Кормили и одевали плохо, особо это было видно на детдомовцах. Ходили постоянно голодные, а многие и в чем попало, из-за чего директору-отставнику сильно доставалось «на орехи» от моего деда. Он много хорошего сделал для интерната, например, заставил уволить двух типичных садистов-воспитателей, которые просто измывались над детьми, упиваясь своей безнаказанностью. Особенно лютовал ночной воспитатель по имени Бено. Он постоянно ходил с кизиловым прутом, которым хлестал больнее любой плетки. За малейшую провинность после отбоя в спальне, а наша находилась на третьем этаже, Бено спускал всех детей вниз на первый этаж выстраивал в коридоре и заставлял приседать, в зависимости от шалости сто и более раз. Тех, кто не мог это сделать обзаводились кровавыми рубцами, так как от удара прута лопалась кожа на бедрах, которые Бено заботливо и щедро потом смазывал йодом. Если кто-то из детей жаловался на него дирекции, то Бено, конечно, не выгоняли, так как зарплата воспитателя была грошовая и видимо компенсировалась его удовольствием, а вот для ребенка кара следовала незамедлительно, и он помещался на ночь в карцер – пустой сырой подвал без освещения. Такой экзекуции удостаивались правда только детдомовцы, так как интернатовцы могли рассказать родителям.

Были случаи и изнасилования девочек, конечно, опять-таки детдомовских, но о том я знал только по рассказам, насиловали как мальчики из старших классов, так и воспитатели, но это никогда не выносилось наружу. Девочки же этим, как ни странно, бравировали, показывая свою взрослость, рассказывали пикантные подробности.


Любимым нашим занятием была помощь при разгрузке хлебной машины, после чего пара-тройка теплых, вкусно пахнущих буханок, уходило «налево», тут же интерес к разгрузке пропадал и ватага направлялась к овощехранилищу, находившемуся в подвале, отдельно стоящего здания столовой. Под тяжеленой крышкой находился жёлоб, по которому с машин сгружали прямо в подвал овощи. Двое стояли по краям столовой на атасе, несколько ребят поднимали, окованную жестью крышку, а один соскальзывал по желобу в подвал. Вернувшись, приносил за пазухой, обычно, головки лука. Забившись в какое-нибудь укромное место начиналось пиршество. С тех пор сырой лук я не ем вообще!

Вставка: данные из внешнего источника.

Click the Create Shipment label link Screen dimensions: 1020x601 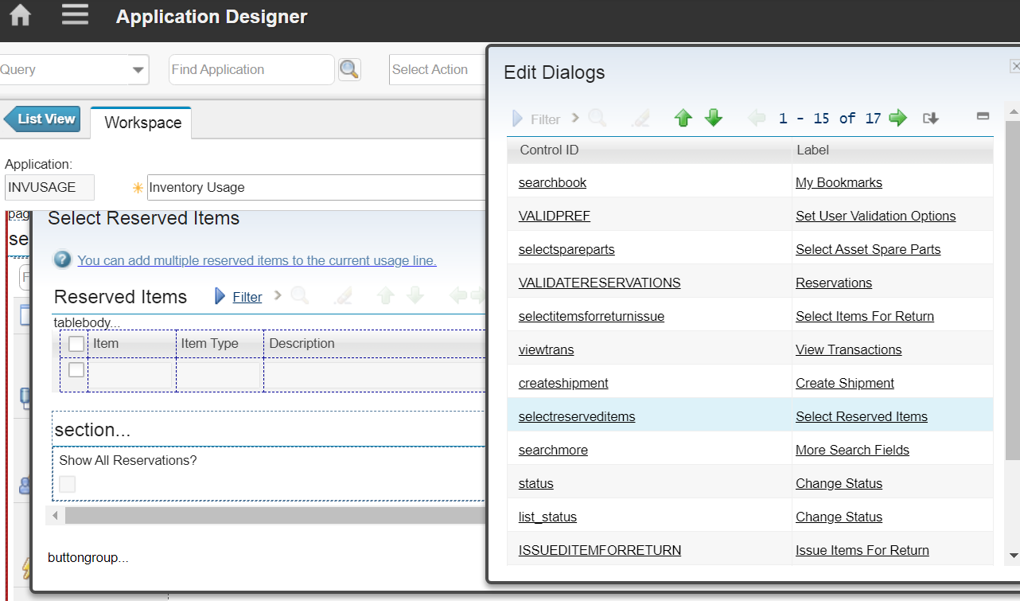point(845,383)
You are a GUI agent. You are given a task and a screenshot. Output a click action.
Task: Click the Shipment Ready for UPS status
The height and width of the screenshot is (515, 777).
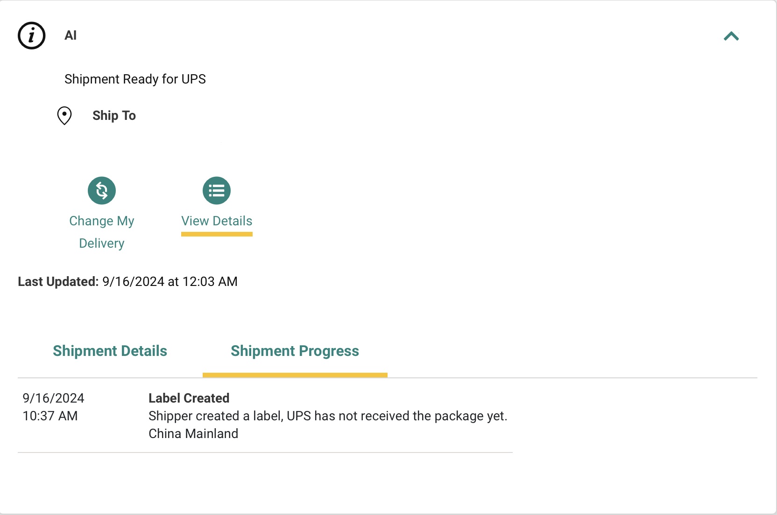135,79

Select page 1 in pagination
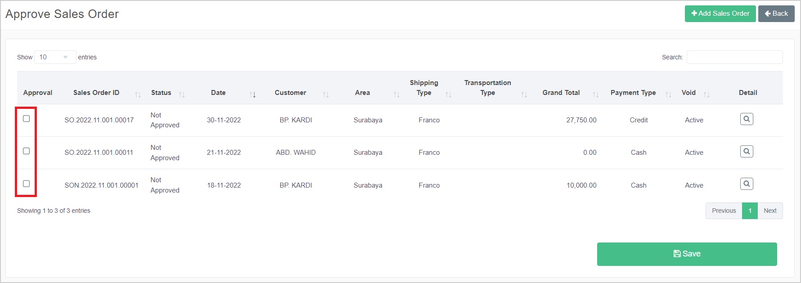750,211
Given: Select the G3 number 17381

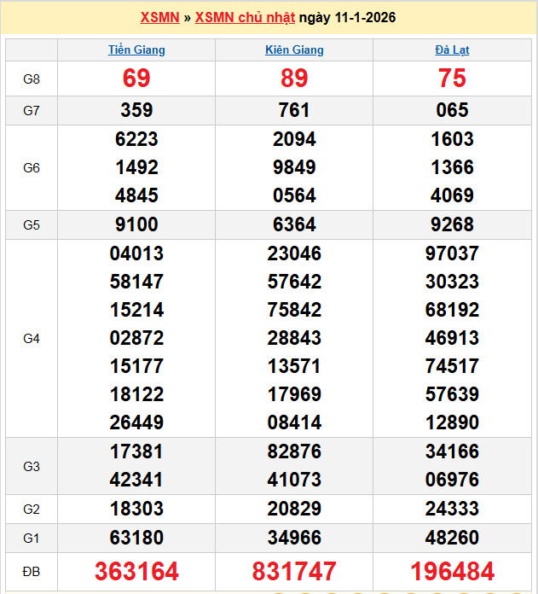Looking at the screenshot, I should click(136, 451).
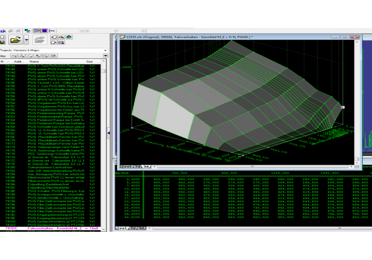372x260 pixels.
Task: Sort the map list by Name column
Action: tap(34, 62)
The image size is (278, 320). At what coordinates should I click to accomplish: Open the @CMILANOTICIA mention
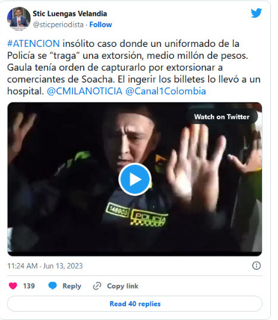click(x=84, y=91)
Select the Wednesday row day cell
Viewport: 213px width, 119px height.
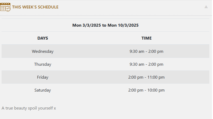coord(43,51)

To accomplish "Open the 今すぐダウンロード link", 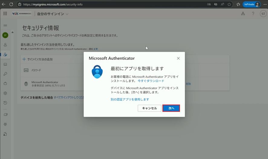I will (x=151, y=81).
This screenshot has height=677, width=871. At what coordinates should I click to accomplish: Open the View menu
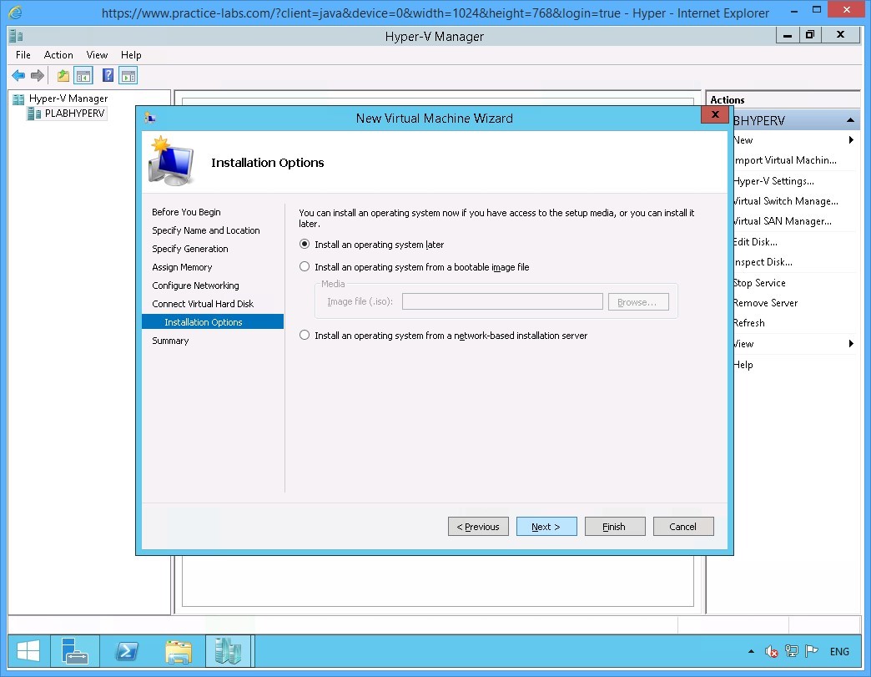(97, 55)
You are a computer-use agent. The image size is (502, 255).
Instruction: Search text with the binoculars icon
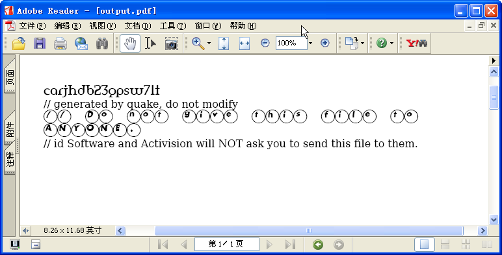[x=102, y=43]
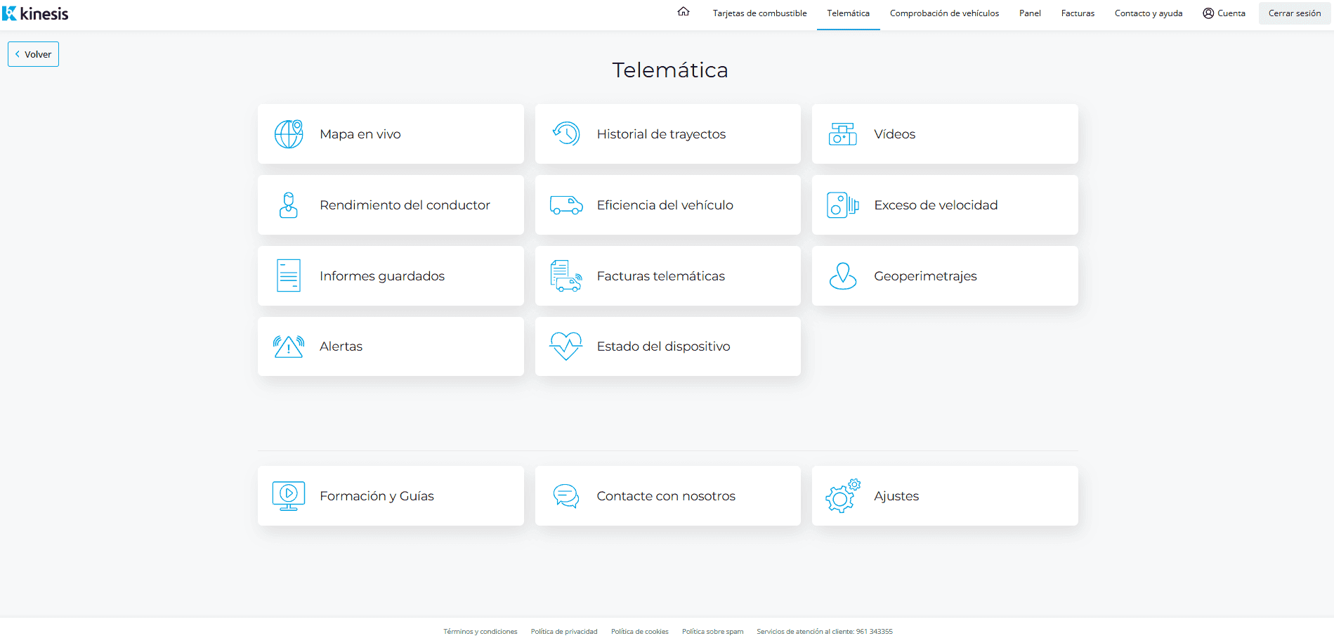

Как-то раз с детьми бегали по школьному коридору и я, не заметив завуча столкнулся с ней. Видимо, она была в плохом настроении и поймав меня за руку, остановила и как бы в назидание всем – сняла с меня галстук. Это был для меня удар. Я страшно переживал и все ждал, когда она меня вызовет, чтобы вернуть галстук, а она просто забыла. Видя мои муки, бабушка предлагала одеть другой, а я ей говорил:

– Ты не понимаешь, с меня его СНЯЛИ!

Я постоянно старался попасть завучу на глаза, но она мне галстук не возвращала. Прошло полгода, школа закончилась, мы расходились по домам и тогда я набрался смелости подошел к ней и попросил вернуть галстук. Завуч долго вспоминала, потом пошла к шкафу и вынула из него залитый чернилами мой шёлковый красный галстук.

С тех пор я больше никогда не одевал галстук и в комсомол потом не поступал, так как уже будучи в третьем классе понял, какая все это патриотическая профанация.


Много чего было за те два года, что я провел в интернате и на становление характера это оказало очень сильное влияние. Наверное, умение самостоятельно принимать решения, разбираться, что плохо и что хорошо, максимализм, умение ценить дружбу, ненавидеть предательство, лизоблюдство, подхалимаж, воровство, умение обходиться в жизни без кумиров, некая бесшабашность, полное отсутствие страха перед администрацией и многое другое имеет интернатовские корни.

Много приходилось в жизни выдерживать за свой негибкий и максималистский характер, приходится терпеть и сегодня.